LETTRE
Réponse à « Tout bien portant est un malade qui s’ignore » de Didier Périès
Je me sens obligé de réagir àu chronique du 6 mai 2020 intitulée « Tout bien portant est un malade qui s’ignore ».
Pour décrire les objectifs visés par les mesures qui ont été mises en place afin de lutter contre le virus de la COVID-19, vous vous limitez à écrire : « Au nom de la santé de tous, on a pris des décisions […] Il est impossible de juger de la pertinence des mesures mises de l’avant sans considérer les véritables objectifs visés par celles-ci. Dès le départ, j’observe ainsi la présence d’une sérieuse lacune dans votre analyse.

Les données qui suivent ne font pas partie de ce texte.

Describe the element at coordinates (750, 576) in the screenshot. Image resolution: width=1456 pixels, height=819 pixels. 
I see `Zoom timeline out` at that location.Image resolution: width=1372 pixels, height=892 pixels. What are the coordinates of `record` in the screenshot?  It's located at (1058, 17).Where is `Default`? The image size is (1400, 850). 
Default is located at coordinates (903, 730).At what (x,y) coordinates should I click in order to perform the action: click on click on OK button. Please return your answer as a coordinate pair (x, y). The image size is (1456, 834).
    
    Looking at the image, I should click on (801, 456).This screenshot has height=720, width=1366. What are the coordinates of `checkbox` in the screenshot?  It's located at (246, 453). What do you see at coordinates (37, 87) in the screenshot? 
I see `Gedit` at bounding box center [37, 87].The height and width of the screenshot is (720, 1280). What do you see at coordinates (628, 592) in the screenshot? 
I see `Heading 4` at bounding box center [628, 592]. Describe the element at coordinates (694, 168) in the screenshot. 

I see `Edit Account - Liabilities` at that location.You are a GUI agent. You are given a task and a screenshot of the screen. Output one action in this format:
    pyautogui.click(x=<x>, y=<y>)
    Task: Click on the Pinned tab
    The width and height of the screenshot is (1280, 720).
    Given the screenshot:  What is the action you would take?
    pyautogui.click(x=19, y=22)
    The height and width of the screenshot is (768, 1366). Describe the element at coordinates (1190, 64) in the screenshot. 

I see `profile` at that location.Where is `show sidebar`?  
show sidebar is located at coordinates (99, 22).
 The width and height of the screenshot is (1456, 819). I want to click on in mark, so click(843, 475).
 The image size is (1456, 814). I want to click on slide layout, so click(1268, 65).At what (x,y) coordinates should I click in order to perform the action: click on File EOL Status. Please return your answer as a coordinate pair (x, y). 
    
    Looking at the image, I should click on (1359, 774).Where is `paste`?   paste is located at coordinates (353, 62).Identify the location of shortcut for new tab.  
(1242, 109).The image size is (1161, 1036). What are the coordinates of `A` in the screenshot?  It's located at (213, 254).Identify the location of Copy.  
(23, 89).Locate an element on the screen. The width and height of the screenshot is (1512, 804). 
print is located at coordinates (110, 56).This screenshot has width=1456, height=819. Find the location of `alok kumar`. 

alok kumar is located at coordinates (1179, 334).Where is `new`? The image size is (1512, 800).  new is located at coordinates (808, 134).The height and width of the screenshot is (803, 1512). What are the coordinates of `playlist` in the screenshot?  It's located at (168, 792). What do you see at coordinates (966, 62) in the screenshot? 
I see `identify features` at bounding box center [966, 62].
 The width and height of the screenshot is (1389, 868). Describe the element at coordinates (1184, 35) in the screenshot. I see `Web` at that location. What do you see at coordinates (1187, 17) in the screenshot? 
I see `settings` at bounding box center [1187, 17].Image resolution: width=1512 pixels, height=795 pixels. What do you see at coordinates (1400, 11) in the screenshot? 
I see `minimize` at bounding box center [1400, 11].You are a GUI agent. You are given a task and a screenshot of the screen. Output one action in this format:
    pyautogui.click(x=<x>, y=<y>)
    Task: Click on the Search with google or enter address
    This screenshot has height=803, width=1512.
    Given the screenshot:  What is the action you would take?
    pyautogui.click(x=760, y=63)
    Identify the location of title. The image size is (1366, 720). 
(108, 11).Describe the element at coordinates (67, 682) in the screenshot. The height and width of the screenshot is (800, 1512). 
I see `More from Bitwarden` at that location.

Vous dénoncez le confinement en affirmant faussement qu’il a lieu partout et en tout temps, qu’il est appliqué à tous de la même façon, sans discernement. En réalité, comme les autres mesures, le confinement est appelé à évoluer selon l’état de la situation épidémiologique, sociale et économique, en fonction de l’amélioration des connaissances scientifiques et à la lumière de l’expérience acquise. Une opération graduelle et conditionnelle de déconfinement adaptée à différentes régions géographiques, à différents secteurs d’activités et à différentes clientèles a déjà été amorcée. Des centaines voir même des milliers de vies humaines sont en jeu. La prudence dont fait preuve le gouvernement m’apparait parfaitement justifiée et raisonnable.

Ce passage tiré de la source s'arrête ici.